The H-10 Pheasant was a tandem-seat conventional landing gear-equipped biplane with fabric covering, built in 1928 by the Pheasant Aircraft Company to compete in the crowded market of barnstorming biplanes. The company dissolved shortly after, during the Great Depression of the early 1930s.

==Development==
The H-10 was designed by Orville Hickman for Lee R. Biggs, owner of the newly formed Pheasant Aircraft Company in Memphis, Missouri. Eleven units were built before the death of the company founder in a flying accident on December 5, 1927. Race pilot Steve Wittman took over as test pilot. Wittman helped relocate the company to his home in Fond du Lac, Wisconsin when Adolf Bechaud and his associates purchased the company.

==Design==
The Pheasant H-10 is made from a welded steel tube fuselage with a fabric covering. The aircraft was powered by a 90 hp water cooled Curtiss OX-5 engine. The landing gear was conventionally mounted, with a tail skid.

==Operational history==
Pheasant test pilot Steve Wittman entered The H-10 was entered into the September 8, 1928 Air Derby from New York to Los Angeles. Dropping out due to radiator trouble in the desert. Wittman finished 12th out of 38 entries. Wittman raced again in the 1928 Air Derby from Los Angeles to Cincinnati and finished in 4th place.
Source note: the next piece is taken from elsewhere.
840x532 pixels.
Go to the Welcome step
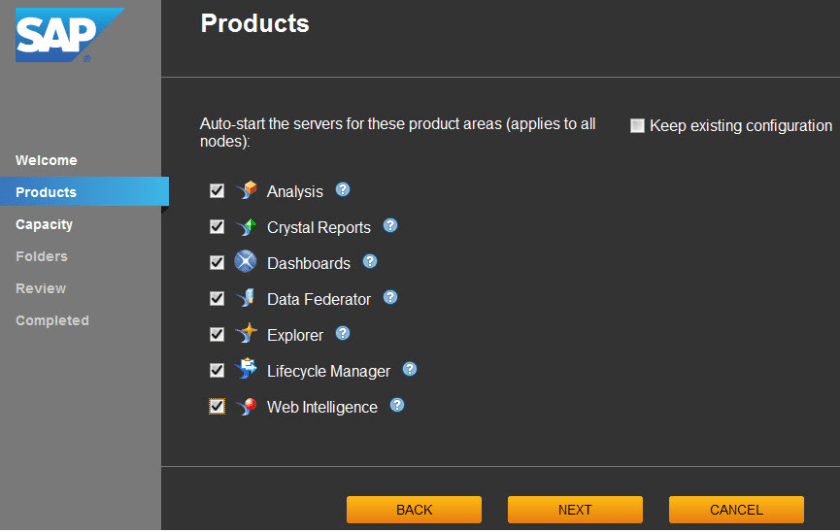(x=46, y=160)
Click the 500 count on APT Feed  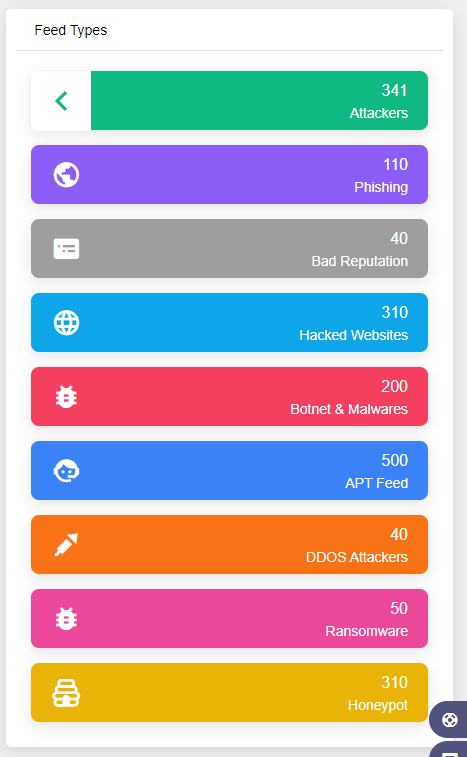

He also entered the H-10 in the 1929 National Air Races in Cleveland.

==Surviving aircraft==
- One example is on static display in Memphis, Missouri. Previously located on Long Island, New York, residents of the Memphis area donated over &75,000 in 2012 to purchase and transport the H-10 back to the city of its manufacture.
- The EAA AirVenture Museum has a H-10 on display that was donated in 1971.